Panasonic launches world's first Smart TVs based on Mozilla's Firefox OS
18 May 2015
Panasonic has launched the world's first Smart TVs based on Mozilla's Firefox OS in Europe. First unveiled at the CES these would be available worldwide in the coming months.
The lineup of Panasonic 2015, Smart TV models based on Firefox includes CR850, CR730, CX800, CX750, CX700 and CX680. The Panasonic VIERA CX700 is available on Currys, and the CX680 model is listed on Amazon UK with price tags of £999 and £656.87 respectively.
According to a Mozilla blog the Smart TVs, which were optimised for HTML5 to provide strong performance of web apps, integrate a new intuitive and customisable user interface which allows quick access to favorite channels, apps, websites and content on other devices.

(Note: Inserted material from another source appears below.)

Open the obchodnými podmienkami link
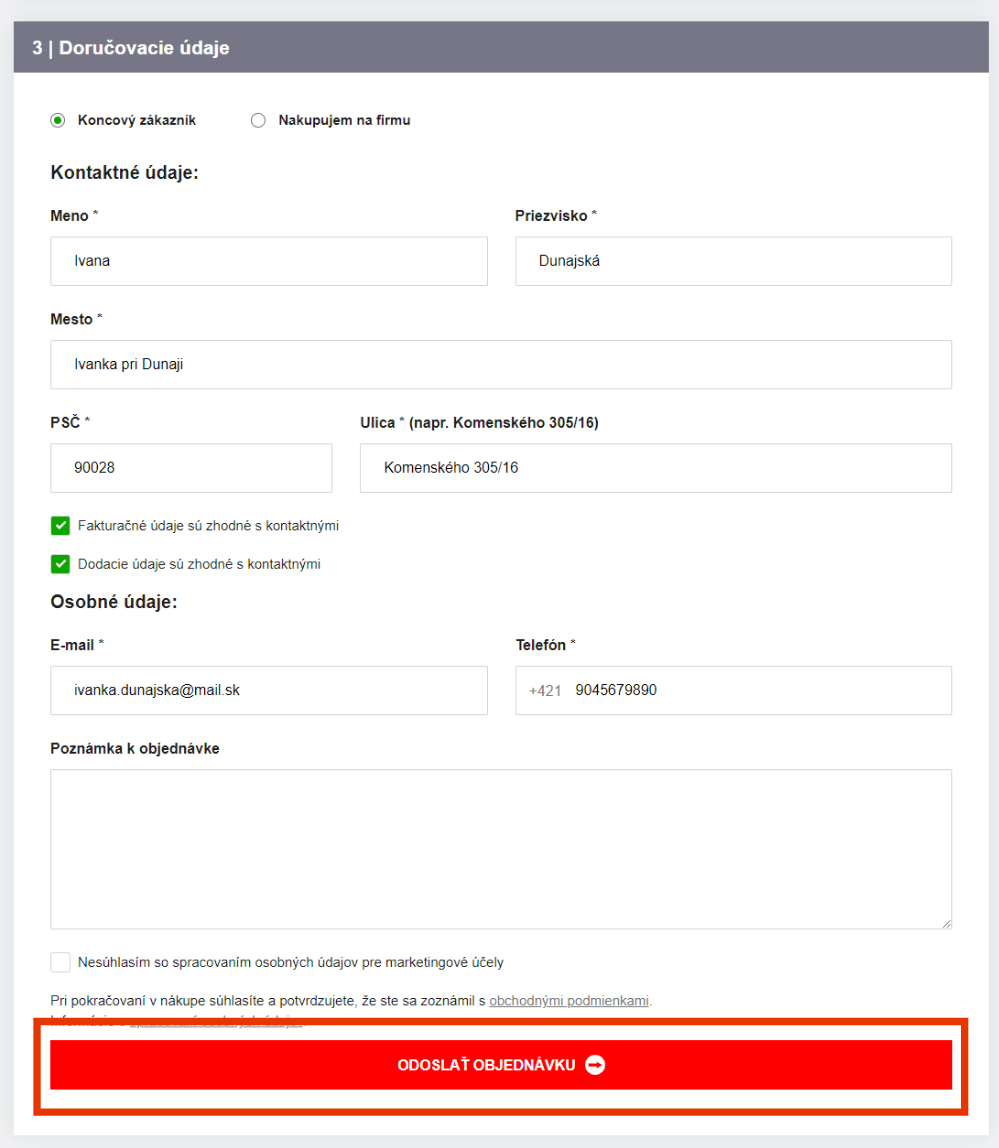click(569, 1000)
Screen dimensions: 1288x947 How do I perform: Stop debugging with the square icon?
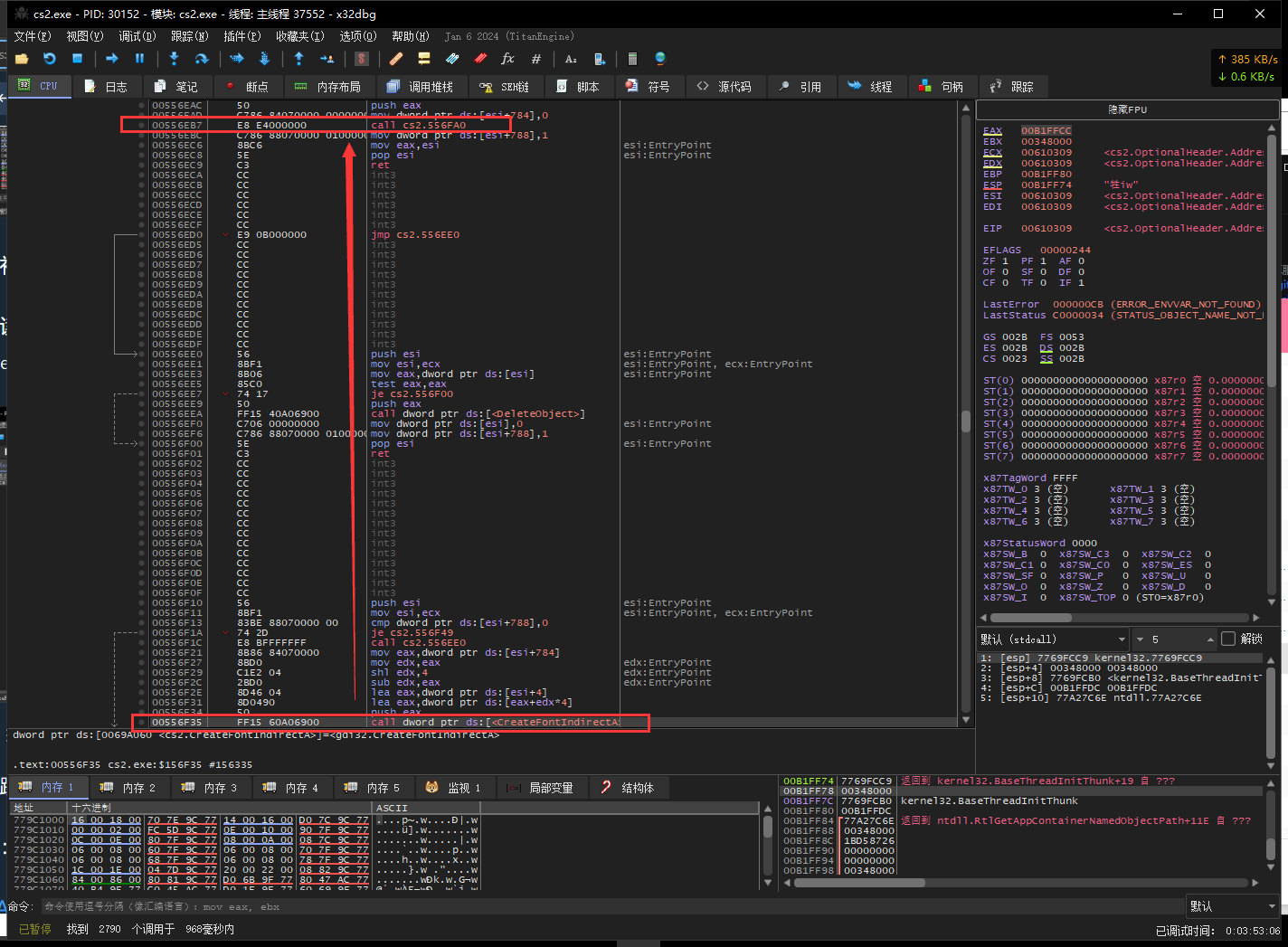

According to Masahiro Shinada, director of the TV Business Division at Panasonic Corporation, the first-ever Firefox OS-based Smart TV would allow the company to provide consumers with a more user friendly and customizable TV UI, and also bring a differentiator in the Smart TV market.
According to Andreas Gal, Mozilla CTO, Firefox OS-based devices allowed for a more connected web experience than locking down the consumers into one propriety ecosystem or brand.
With the open mobile platform built entirely on web technologies, developers would be able to create customised and innovative apps and experiences across connected devices.
Mozilla and Panasonic started work on the TVs over a year ago. Panasonic finally started showing them in January. Shinada said in a statement, "We have been able to create a more user friendly and customizable TV UI."
According to commentators, it was also an important step for Mozilla into the smart TV space, which, an increasing number of companies were trying to take over. Apple had the Apple TV, Google had Android TV, Samsung has Tizen, and Roku was now coming built into TVs, too. While it was only a small entrance, Mozilla was at least giving consumers a choice, according to commentators.
And what was perhaps more important was the fact that choice was for an open platform based on HTML 5 unlike the locked-down ecosystems that everyone else was selling.